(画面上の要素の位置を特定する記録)
☆ ☆ ☆ ☆ ☆

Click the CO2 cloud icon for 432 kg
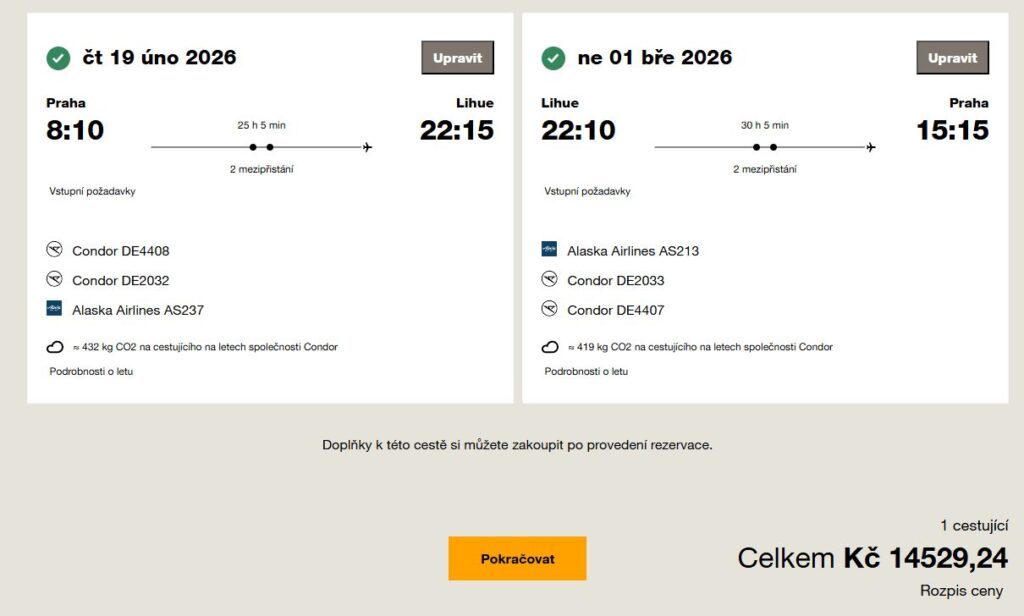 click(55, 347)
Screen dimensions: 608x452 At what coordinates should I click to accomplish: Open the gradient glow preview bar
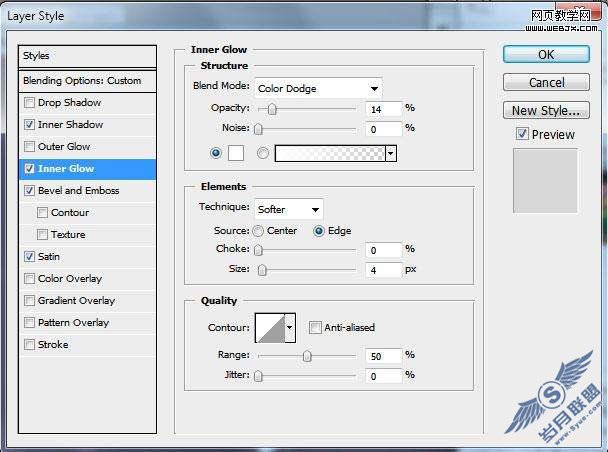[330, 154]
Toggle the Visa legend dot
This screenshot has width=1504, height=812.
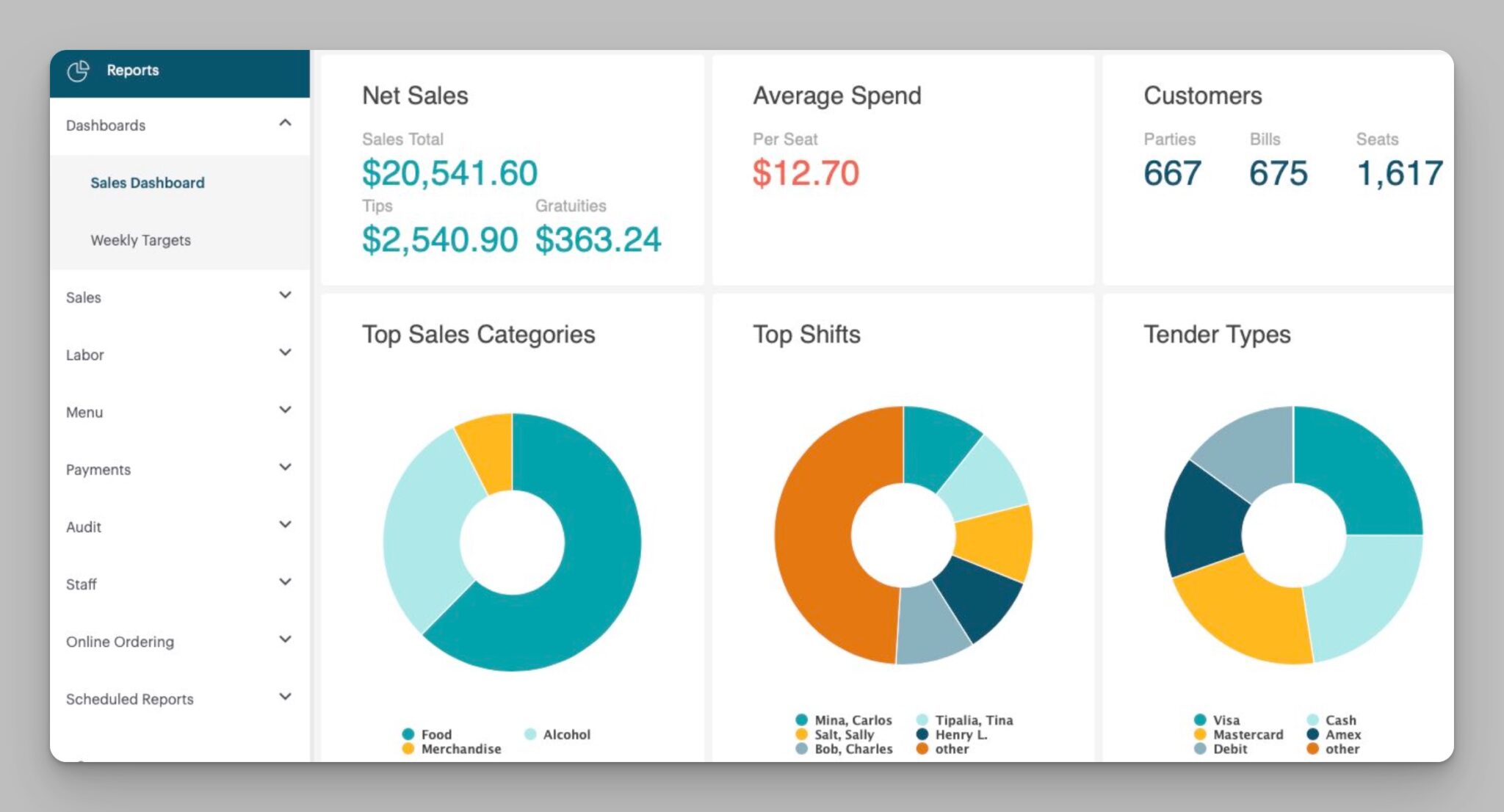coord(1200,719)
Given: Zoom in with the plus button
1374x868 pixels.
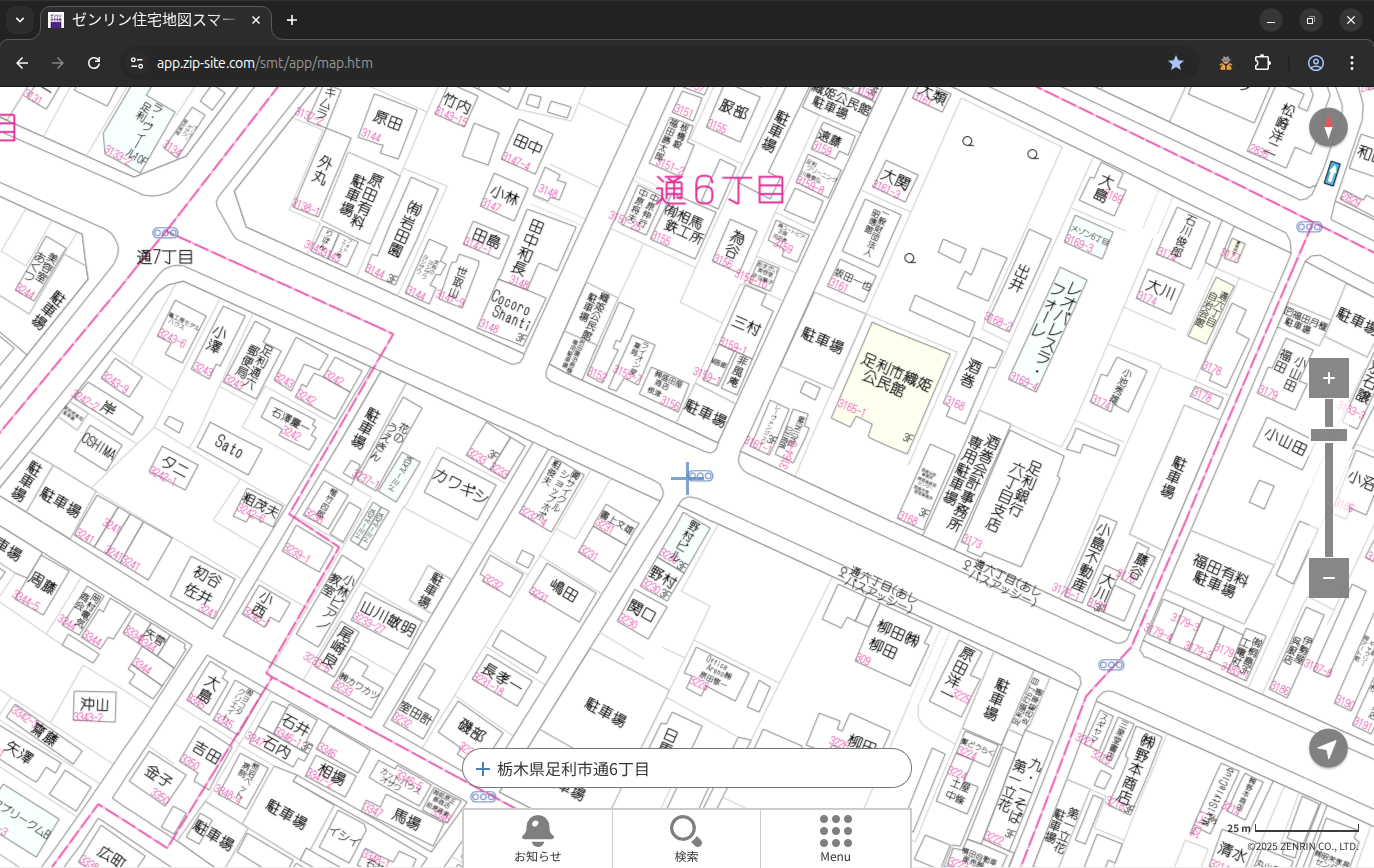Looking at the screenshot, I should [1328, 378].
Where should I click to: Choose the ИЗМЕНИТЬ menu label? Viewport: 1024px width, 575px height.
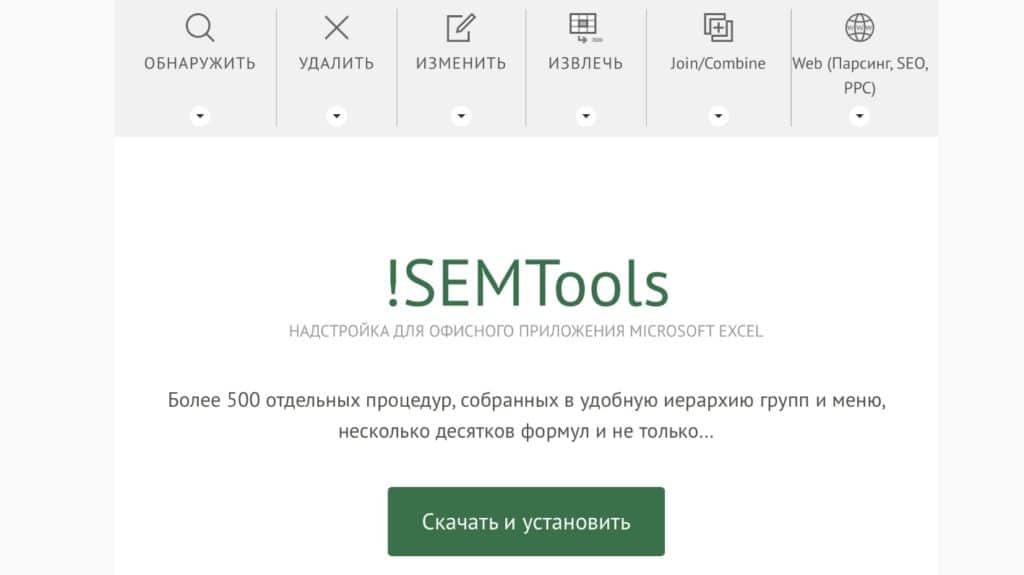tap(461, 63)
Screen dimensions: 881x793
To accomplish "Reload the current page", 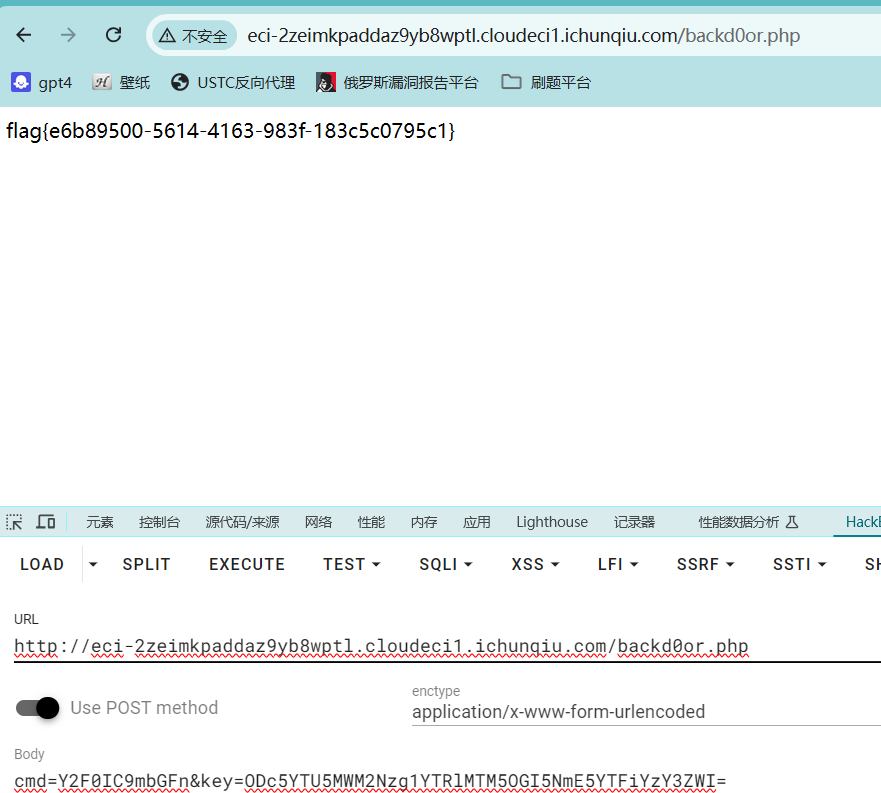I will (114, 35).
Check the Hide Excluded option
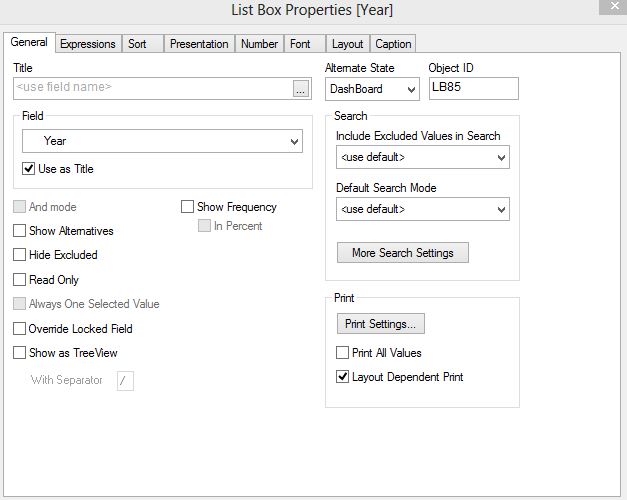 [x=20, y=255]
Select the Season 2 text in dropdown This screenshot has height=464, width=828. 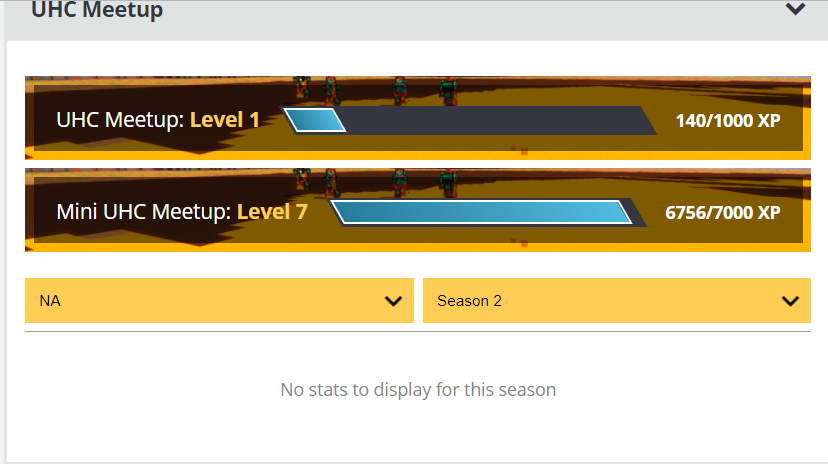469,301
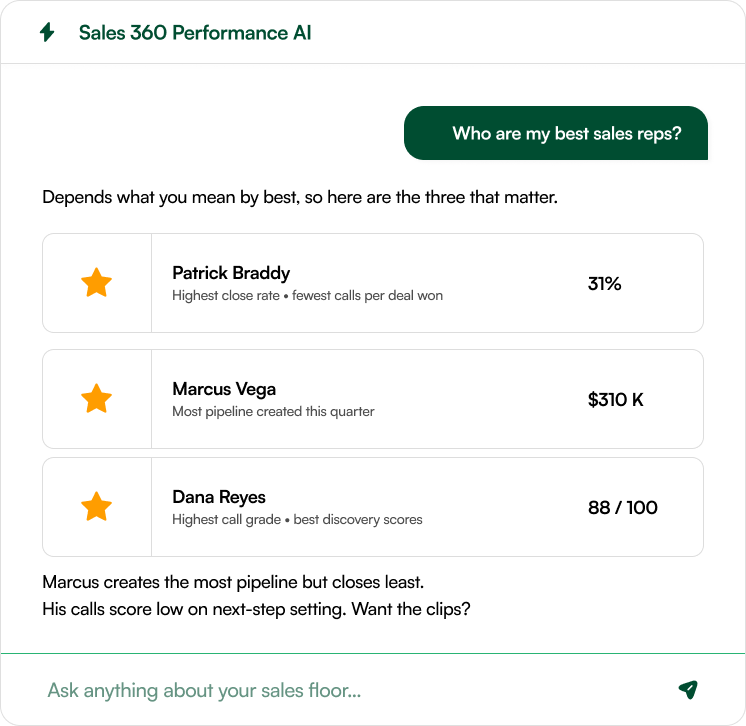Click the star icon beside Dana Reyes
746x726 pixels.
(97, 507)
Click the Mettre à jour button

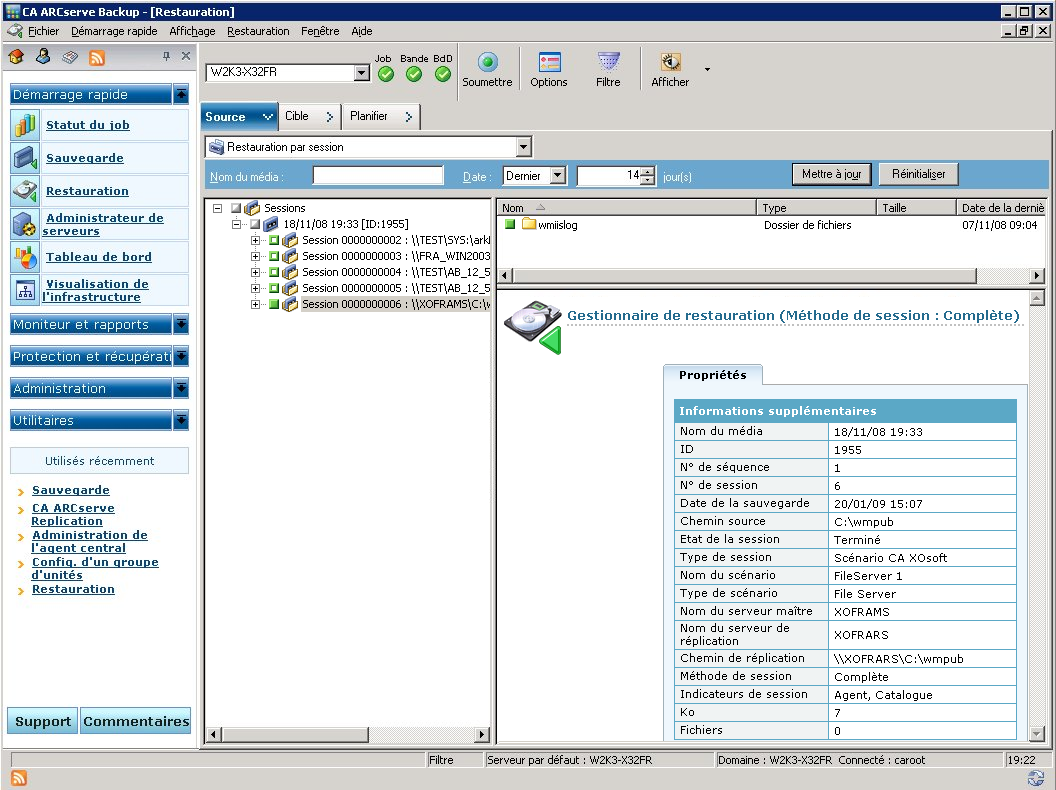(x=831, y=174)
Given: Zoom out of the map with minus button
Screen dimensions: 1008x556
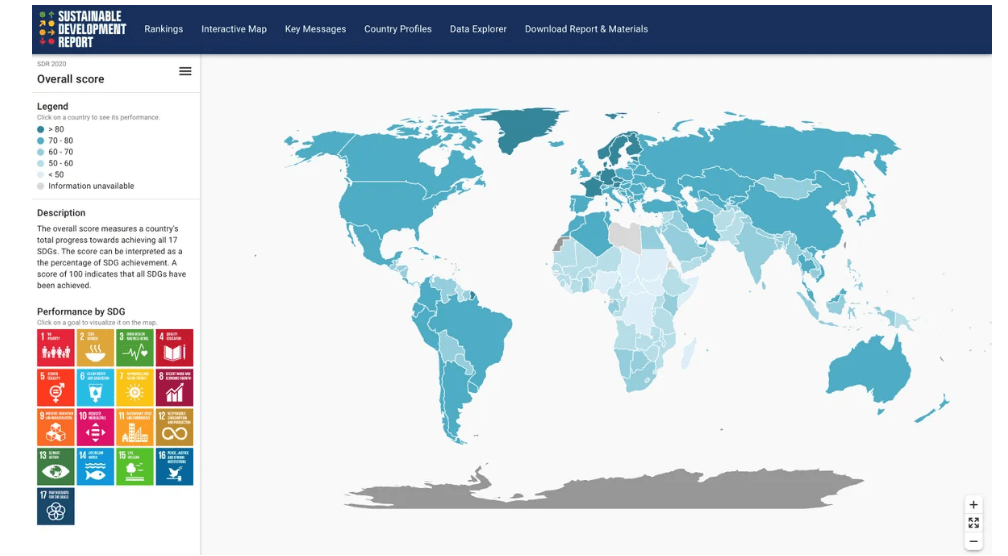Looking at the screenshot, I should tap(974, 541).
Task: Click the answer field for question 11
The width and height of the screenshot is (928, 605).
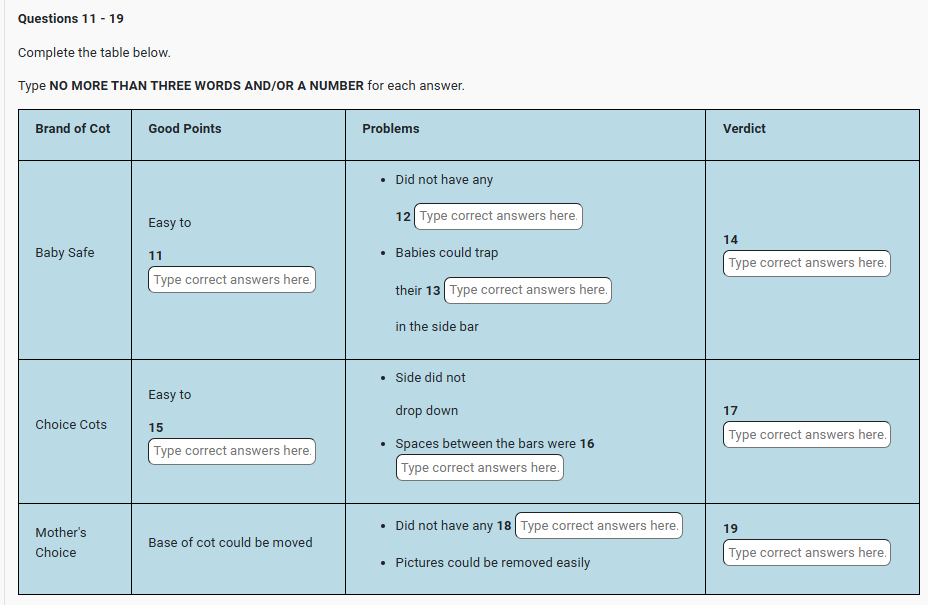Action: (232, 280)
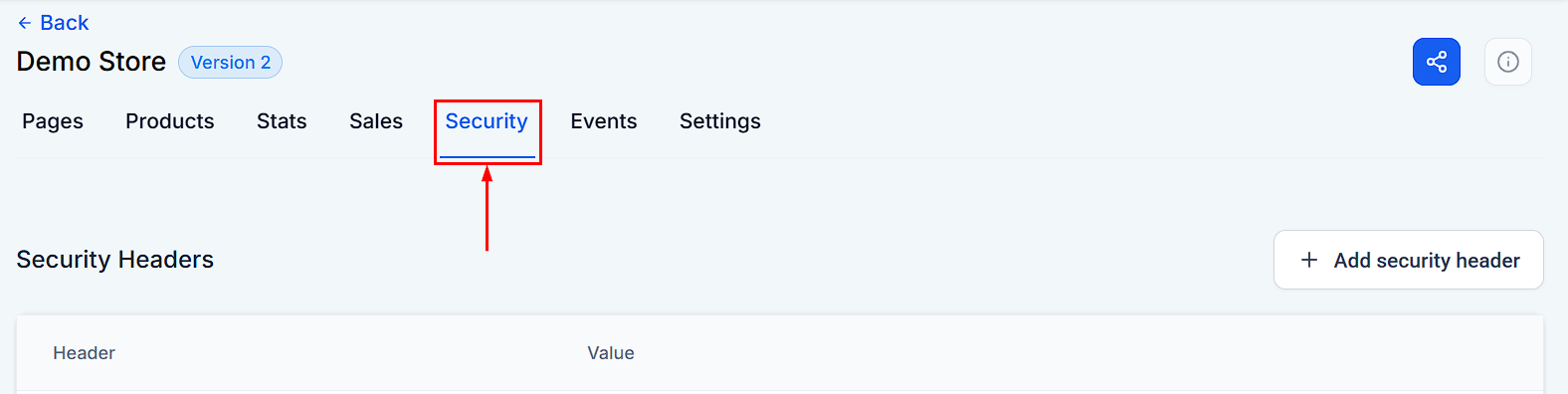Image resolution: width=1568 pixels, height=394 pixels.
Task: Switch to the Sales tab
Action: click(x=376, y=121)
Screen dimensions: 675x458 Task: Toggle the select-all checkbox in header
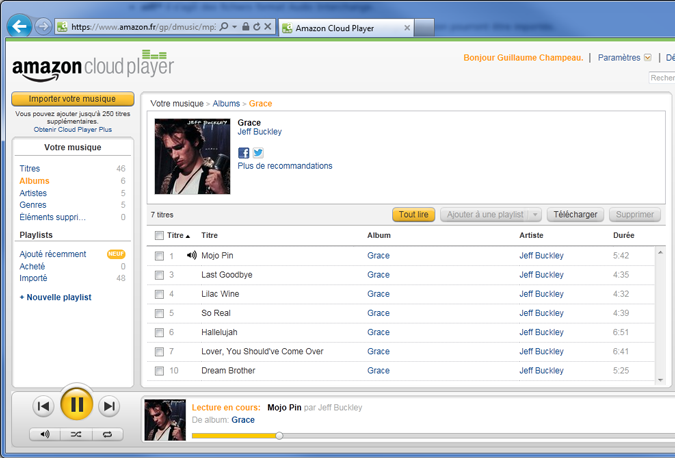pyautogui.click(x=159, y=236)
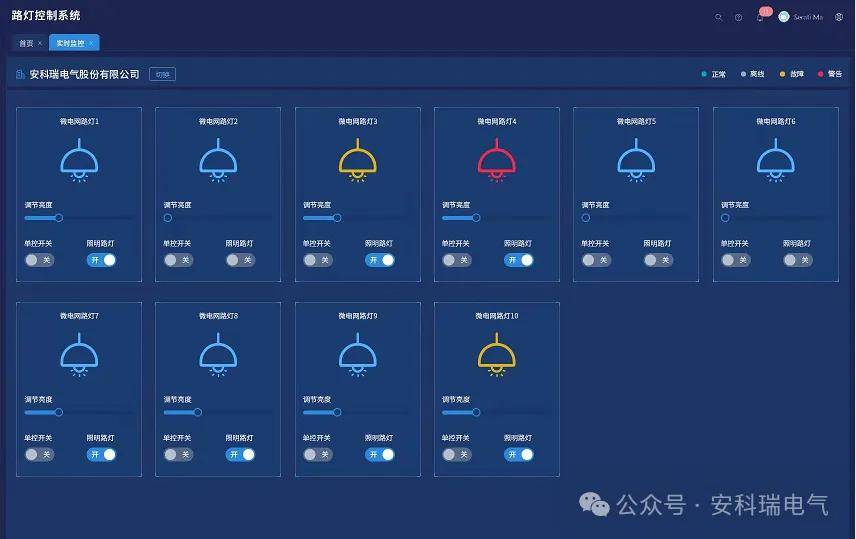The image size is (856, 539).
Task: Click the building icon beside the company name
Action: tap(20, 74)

☆ ☆ ☆ ☆ ☆

*問題文*:
「Click the Mettre à jour button」を含む行からリストの最終行までを、両端の行も含めて一字一句そのまま書き写してください。画像は答えに入れないでください。

*出力結果*:
Click the Mettre à jour button

(x=831, y=174)
Given: Zoom out of the map with minus button
Screen dimensions: 1008x556
Looking at the screenshot, I should tap(974, 541).
Task: Click the answer field for question 11
The width and height of the screenshot is (928, 605).
Action: (232, 280)
Image resolution: width=1568 pixels, height=394 pixels.
Task: Switch to the Sales tab
Action: click(x=376, y=121)
Screen dimensions: 675x458 Task: Toggle the select-all checkbox in header
pyautogui.click(x=159, y=236)
The image size is (856, 539).
Task: Click the building icon beside the company name
Action: tap(20, 74)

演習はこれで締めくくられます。